The interrogation of FLT3 detects internal tandem duplications (ITDs) and tyrosine kinase domain (TKD) mutations in the FLT3 gene using polymerase chain reaction (PCR) coupled with fragment analysis by capillary electrophoresis.11,12 The analytical sensitivity is 5% mutant allele fraction within the total cell population.
The interrogation of IDH1/IDH2 detects potential mutations in the entire coding regions of IDH1 exon 4 and IDH2 exon 4. These exons are amplified, and the PCR products are purified and sequenced in both forward and reverse directions by dye-terminator Sanger sequencing on an automated platform. The analytical sensitivity is 20% mutant allele fraction within the total cell population.

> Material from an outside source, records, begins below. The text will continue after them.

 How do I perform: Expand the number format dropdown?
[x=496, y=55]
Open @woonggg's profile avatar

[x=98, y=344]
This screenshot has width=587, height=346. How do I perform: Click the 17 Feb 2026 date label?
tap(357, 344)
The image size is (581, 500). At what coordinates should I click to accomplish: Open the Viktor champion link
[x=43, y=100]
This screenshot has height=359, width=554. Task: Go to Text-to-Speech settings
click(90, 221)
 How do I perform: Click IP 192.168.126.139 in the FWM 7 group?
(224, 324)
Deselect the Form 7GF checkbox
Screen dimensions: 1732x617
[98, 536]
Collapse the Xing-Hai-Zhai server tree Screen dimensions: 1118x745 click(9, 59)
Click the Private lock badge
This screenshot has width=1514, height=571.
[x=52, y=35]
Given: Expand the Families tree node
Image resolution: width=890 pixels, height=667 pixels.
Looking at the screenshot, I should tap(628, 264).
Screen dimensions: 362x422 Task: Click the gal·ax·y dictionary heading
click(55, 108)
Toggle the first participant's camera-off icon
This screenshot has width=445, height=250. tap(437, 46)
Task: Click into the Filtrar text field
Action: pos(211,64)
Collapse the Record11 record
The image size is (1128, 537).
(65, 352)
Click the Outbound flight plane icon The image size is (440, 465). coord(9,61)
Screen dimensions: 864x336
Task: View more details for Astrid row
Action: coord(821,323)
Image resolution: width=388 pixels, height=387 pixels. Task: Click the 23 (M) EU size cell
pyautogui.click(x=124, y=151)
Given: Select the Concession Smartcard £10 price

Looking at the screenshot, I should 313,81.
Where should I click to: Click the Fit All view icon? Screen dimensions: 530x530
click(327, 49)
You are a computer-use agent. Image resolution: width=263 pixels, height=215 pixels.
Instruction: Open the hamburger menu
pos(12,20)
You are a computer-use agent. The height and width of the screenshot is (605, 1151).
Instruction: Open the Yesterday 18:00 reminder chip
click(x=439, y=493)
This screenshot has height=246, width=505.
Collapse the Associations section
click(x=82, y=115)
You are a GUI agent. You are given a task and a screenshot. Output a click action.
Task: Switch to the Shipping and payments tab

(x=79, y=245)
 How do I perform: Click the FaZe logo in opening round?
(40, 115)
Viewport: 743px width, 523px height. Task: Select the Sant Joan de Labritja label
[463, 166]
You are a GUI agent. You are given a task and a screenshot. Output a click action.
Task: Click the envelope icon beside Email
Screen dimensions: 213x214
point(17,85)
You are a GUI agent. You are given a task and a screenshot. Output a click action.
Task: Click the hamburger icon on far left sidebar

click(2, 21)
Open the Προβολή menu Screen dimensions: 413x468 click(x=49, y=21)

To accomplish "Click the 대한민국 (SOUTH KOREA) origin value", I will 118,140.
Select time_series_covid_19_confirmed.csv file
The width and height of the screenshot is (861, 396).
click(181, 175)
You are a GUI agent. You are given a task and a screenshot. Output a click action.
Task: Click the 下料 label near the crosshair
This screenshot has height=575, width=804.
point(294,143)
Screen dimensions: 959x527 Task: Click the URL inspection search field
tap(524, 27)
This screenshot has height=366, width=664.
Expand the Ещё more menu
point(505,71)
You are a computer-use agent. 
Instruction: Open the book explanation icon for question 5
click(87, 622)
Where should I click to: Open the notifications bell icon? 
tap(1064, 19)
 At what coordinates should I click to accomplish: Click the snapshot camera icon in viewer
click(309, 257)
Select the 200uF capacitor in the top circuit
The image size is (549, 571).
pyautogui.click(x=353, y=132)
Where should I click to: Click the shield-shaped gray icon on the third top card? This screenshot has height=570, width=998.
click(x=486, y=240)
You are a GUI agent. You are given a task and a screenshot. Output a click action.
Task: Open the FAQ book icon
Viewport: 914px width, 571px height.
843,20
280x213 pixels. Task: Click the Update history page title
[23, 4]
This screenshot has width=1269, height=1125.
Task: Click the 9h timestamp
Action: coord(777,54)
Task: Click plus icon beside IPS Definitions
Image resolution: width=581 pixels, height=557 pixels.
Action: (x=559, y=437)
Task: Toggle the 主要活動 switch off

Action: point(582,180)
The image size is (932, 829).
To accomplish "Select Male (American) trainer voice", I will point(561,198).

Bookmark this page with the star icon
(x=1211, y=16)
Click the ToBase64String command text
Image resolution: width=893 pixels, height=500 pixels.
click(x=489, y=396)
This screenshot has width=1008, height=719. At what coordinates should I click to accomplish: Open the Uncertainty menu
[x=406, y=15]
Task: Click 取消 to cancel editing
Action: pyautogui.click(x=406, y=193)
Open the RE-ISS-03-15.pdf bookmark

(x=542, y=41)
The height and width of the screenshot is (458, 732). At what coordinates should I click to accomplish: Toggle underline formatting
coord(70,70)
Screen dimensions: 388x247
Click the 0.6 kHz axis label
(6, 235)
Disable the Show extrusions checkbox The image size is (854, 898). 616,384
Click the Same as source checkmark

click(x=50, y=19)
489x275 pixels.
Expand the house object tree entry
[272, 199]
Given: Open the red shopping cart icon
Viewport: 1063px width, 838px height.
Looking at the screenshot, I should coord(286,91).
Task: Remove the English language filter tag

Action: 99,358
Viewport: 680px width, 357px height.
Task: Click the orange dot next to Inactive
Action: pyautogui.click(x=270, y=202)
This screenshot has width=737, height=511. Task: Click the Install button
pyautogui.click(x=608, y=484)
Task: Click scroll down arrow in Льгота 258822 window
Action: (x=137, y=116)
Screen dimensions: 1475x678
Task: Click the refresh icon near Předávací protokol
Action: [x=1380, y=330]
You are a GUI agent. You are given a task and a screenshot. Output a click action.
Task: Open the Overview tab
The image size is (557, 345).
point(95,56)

The remaining genes are interrogated by NGS. Clinically relevant regions in CEBPA (entire coding region), KIT (exons 2, 3, 8-11, 13, 14, 17-19), NPM1 (exon 11), and TP53 (all coding exons), are interrogated for potential mutations by a bait-capture–based massively parallel sequencing test methodology using the Illumina NextSeq platform. The analytical sensitivity of the assay is 5% mutant allele fraction within the total cell population for both single nucleotide variants and small indels. In accordance with the Association for Molecular Pathology (AMP) and American College of Molecular Genetics (ACMG) guidelines, benign or likely benign variants will not be reported from this assay.